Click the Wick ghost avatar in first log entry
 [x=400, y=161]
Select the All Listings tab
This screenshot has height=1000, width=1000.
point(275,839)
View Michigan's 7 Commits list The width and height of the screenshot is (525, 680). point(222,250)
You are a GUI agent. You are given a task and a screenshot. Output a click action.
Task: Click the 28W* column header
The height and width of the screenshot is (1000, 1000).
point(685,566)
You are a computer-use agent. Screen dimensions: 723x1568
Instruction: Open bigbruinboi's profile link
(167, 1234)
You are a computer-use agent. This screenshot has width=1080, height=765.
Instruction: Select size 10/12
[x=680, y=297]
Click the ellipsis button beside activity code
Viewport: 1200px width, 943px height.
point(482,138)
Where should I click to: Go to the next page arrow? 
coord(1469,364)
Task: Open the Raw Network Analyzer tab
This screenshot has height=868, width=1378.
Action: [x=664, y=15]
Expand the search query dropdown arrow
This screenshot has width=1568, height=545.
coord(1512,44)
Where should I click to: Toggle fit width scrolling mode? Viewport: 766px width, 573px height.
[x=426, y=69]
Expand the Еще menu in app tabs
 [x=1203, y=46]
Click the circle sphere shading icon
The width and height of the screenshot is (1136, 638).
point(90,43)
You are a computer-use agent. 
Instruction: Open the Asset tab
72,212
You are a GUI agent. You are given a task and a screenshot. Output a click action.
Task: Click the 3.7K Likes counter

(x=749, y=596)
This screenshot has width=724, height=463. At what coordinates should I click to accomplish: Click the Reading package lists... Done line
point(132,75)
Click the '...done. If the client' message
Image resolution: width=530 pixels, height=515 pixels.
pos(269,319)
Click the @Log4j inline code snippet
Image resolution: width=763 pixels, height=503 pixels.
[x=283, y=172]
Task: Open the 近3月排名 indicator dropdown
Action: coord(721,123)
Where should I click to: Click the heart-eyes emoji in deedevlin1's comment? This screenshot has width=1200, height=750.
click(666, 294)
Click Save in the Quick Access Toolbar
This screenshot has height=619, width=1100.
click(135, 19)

◆ **What is needed**
Check the records above and copy each line that has the string "computer".

◆ **Result**
You are a computer-use agent. Screen dimensions: 723x1568
You are a computer-use agent. This screenshot has width=1080, height=765.
You are a computer-use agent. 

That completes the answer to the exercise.